### Collected data
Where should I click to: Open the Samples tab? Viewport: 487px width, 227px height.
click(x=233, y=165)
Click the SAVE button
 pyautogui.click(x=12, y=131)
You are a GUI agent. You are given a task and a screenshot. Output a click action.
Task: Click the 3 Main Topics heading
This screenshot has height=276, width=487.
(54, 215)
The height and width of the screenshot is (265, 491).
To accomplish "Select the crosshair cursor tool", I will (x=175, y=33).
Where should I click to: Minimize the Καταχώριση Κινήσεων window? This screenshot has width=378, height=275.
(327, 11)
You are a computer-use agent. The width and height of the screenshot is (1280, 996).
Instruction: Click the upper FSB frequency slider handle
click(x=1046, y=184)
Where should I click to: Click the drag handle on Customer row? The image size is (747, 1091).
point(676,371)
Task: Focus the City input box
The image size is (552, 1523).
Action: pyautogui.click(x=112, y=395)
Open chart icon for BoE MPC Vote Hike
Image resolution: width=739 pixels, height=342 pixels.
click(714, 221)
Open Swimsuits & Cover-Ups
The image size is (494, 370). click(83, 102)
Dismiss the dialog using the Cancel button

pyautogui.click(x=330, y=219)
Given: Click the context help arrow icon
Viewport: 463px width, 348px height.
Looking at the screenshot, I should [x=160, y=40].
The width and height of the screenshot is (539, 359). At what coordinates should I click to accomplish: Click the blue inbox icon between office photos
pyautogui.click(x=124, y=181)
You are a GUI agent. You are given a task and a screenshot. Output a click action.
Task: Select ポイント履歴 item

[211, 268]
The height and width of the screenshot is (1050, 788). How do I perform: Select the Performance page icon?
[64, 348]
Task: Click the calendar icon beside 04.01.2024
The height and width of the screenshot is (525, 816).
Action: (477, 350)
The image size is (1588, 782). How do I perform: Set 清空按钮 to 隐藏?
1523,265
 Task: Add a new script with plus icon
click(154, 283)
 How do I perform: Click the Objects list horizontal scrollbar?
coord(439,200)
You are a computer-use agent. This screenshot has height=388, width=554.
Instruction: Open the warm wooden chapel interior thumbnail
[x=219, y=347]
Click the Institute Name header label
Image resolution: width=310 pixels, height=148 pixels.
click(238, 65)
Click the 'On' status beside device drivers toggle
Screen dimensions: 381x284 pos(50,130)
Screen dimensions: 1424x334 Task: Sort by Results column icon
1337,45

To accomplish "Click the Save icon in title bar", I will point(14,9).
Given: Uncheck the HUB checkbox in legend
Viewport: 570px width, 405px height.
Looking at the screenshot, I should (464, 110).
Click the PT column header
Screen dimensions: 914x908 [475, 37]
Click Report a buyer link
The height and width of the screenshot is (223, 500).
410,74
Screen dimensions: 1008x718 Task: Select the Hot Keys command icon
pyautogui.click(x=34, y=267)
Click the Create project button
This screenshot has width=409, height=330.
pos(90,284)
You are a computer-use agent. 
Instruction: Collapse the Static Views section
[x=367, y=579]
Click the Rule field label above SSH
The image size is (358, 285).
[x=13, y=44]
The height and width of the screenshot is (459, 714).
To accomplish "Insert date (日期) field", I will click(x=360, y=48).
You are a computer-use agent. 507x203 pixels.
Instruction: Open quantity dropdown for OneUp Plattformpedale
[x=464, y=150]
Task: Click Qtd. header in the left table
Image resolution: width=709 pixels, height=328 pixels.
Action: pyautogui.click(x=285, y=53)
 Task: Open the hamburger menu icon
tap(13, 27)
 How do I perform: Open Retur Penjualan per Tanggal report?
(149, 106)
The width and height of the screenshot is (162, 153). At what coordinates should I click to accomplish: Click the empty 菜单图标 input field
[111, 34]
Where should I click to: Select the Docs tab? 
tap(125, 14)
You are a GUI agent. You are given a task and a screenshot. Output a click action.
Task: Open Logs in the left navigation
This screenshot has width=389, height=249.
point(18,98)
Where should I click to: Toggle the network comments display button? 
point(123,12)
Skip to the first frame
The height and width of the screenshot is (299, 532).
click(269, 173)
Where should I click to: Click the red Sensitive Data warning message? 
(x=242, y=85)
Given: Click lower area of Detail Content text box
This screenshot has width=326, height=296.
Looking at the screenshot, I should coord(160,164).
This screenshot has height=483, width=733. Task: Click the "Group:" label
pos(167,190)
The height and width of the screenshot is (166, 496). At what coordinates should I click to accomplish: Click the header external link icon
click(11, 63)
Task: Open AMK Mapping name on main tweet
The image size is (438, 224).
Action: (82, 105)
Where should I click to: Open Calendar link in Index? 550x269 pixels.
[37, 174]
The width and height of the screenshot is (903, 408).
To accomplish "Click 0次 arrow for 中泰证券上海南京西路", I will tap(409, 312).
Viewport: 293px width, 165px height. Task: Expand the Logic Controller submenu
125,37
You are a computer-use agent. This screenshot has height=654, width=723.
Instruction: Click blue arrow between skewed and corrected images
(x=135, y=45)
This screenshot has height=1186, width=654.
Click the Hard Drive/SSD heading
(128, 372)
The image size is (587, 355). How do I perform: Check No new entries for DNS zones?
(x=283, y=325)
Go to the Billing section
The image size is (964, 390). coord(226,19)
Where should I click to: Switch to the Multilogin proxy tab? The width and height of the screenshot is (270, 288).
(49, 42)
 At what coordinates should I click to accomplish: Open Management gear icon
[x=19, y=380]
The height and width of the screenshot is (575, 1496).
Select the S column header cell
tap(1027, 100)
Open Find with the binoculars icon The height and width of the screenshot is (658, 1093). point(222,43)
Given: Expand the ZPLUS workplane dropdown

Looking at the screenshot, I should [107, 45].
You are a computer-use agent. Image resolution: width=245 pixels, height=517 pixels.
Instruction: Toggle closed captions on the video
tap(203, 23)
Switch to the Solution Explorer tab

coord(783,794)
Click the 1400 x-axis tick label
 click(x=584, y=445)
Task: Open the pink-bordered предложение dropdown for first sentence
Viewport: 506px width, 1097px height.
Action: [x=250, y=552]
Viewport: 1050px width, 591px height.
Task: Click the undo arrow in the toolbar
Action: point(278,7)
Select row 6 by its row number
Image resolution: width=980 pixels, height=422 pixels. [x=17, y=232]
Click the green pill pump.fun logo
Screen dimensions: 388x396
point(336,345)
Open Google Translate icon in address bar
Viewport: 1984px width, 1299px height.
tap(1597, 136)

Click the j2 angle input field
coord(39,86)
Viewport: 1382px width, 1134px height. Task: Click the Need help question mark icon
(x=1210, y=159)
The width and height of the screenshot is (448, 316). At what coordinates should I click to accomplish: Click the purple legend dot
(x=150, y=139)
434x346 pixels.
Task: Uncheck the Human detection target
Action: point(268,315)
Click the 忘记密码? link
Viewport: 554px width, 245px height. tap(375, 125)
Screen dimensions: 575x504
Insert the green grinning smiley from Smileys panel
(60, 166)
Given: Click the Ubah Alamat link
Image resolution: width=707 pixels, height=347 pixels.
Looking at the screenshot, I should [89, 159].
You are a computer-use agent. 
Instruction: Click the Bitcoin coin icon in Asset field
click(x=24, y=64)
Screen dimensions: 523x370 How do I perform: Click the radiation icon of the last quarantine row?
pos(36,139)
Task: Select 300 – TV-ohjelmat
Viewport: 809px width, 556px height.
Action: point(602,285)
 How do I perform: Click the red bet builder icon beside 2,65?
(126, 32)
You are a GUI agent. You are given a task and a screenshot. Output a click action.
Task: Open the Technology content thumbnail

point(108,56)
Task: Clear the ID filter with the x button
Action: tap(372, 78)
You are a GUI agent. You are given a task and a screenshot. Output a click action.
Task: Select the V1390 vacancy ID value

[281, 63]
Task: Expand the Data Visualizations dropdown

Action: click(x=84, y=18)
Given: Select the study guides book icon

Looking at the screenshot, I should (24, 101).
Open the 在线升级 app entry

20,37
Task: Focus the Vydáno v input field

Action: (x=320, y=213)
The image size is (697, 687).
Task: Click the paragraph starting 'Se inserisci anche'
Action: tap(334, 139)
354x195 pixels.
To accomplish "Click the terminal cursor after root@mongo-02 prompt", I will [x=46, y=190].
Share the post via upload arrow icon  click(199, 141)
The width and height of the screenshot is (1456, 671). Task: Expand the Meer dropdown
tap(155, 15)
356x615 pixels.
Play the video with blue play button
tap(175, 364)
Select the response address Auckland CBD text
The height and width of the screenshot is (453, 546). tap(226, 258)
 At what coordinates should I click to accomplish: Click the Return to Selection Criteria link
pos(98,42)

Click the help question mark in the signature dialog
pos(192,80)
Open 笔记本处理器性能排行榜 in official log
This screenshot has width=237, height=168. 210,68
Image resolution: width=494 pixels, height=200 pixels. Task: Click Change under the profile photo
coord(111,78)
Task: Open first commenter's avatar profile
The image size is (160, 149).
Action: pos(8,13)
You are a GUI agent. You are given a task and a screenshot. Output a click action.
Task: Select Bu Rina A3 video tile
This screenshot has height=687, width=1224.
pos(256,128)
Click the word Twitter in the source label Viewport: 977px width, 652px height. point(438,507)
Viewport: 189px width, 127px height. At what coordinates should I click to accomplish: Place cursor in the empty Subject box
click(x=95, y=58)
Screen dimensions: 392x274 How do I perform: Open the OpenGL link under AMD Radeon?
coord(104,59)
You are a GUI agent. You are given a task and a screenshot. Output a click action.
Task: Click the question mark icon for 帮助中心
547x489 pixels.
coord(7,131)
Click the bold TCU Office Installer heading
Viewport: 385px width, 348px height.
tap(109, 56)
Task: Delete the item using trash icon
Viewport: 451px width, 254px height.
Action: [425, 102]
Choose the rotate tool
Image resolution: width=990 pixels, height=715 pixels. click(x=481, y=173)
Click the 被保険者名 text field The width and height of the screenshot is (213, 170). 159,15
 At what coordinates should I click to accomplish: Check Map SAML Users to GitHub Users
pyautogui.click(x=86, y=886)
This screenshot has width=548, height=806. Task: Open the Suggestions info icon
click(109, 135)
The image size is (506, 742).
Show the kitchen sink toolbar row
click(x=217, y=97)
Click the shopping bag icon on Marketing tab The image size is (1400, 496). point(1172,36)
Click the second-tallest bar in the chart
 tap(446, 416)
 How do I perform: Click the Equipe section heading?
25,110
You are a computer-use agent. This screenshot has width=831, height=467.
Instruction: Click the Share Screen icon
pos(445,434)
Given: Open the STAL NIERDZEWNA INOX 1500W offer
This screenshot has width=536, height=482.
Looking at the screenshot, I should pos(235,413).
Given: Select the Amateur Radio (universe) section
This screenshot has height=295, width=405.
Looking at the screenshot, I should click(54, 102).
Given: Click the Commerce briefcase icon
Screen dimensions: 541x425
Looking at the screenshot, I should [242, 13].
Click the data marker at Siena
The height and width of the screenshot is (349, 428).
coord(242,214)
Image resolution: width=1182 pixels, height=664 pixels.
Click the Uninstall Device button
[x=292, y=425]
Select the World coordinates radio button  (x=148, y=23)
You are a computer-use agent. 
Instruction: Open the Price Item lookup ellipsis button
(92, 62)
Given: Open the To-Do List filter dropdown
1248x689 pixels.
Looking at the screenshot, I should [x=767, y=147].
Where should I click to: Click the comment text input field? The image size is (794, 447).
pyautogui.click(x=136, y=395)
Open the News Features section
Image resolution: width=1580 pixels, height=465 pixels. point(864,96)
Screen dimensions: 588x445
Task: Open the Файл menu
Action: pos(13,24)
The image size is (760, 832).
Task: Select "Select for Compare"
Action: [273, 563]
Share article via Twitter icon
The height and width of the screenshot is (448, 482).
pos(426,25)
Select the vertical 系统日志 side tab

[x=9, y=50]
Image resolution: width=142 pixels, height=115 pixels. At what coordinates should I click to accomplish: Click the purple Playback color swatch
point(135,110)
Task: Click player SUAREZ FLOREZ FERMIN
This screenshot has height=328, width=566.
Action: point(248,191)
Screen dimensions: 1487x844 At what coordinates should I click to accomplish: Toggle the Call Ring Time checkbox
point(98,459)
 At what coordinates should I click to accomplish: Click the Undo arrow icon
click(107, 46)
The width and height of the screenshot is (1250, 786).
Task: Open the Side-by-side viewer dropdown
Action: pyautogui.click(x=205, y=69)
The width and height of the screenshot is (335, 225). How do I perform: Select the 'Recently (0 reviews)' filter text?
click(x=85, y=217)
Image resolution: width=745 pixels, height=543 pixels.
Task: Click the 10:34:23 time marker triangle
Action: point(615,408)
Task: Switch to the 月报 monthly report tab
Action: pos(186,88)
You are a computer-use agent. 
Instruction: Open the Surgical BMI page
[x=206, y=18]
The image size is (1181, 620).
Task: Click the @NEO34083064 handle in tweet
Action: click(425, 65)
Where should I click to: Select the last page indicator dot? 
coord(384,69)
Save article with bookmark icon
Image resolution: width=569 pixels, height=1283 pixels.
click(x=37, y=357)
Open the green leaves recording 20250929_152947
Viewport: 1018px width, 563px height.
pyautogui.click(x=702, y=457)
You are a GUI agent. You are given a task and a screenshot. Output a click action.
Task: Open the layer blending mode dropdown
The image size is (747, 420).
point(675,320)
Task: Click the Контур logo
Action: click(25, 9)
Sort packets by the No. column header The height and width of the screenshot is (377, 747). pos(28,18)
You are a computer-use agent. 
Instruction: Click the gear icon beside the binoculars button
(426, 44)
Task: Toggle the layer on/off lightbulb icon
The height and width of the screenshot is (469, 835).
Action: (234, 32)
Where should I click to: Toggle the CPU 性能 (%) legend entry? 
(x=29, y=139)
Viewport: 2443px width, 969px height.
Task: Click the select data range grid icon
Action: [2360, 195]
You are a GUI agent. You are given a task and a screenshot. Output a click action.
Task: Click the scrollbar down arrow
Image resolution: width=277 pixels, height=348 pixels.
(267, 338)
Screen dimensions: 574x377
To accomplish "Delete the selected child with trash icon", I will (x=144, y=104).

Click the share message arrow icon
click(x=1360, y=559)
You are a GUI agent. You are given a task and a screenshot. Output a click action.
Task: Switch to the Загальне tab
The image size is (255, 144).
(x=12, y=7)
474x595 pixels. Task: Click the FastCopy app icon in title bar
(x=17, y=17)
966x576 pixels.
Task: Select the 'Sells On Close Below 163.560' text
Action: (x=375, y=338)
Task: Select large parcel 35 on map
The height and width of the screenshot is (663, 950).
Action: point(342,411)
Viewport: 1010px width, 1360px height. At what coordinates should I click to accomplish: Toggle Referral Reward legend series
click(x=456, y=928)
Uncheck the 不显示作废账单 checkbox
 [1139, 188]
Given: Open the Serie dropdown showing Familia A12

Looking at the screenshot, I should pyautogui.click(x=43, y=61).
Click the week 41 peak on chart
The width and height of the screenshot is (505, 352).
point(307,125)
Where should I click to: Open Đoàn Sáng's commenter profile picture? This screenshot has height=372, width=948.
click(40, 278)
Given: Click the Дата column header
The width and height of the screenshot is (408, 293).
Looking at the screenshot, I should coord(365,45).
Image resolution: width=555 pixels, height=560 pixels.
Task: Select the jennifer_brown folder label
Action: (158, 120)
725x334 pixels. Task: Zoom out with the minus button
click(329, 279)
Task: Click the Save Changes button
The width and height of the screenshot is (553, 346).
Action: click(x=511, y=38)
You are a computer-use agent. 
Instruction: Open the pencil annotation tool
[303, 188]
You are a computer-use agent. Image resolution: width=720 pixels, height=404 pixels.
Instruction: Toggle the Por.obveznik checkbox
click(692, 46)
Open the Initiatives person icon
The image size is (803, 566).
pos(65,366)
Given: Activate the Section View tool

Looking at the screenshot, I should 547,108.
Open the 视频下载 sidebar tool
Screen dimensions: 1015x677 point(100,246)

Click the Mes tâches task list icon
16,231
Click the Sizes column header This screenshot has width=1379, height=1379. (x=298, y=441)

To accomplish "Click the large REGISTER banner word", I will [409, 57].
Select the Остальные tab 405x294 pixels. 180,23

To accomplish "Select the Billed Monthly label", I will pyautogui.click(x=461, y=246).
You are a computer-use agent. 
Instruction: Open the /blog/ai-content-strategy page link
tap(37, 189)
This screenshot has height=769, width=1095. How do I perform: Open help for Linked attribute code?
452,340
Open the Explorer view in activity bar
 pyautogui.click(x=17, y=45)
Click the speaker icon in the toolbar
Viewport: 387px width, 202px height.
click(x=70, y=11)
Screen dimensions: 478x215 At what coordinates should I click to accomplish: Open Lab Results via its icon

### TASK
The answer should consist of the lines from the one with "Click the Sizes" through the last line of the entries, duplicated exactly and nothing more.

### ANSWER TO THE PROBLEM
Click the Sizes column header This screenshot has width=1379, height=1379. (x=298, y=441)

To accomplish "Click the large REGISTER banner word", I will [409, 57].
Select the Остальные tab 405x294 pixels. 180,23

To accomplish "Select the Billed Monthly label", I will pyautogui.click(x=461, y=246).
You are a computer-use agent. 
Instruction: Open the /blog/ai-content-strategy page link
tap(37, 189)
This screenshot has height=769, width=1095. How do I perform: Open help for Linked attribute code?
452,340
Open the Explorer view in activity bar
 pyautogui.click(x=17, y=45)
Click the speaker icon in the toolbar
Viewport: 387px width, 202px height.
click(x=70, y=11)
Screen dimensions: 478x215 At what coordinates should I click to accomplish: Open Lab Results via its icon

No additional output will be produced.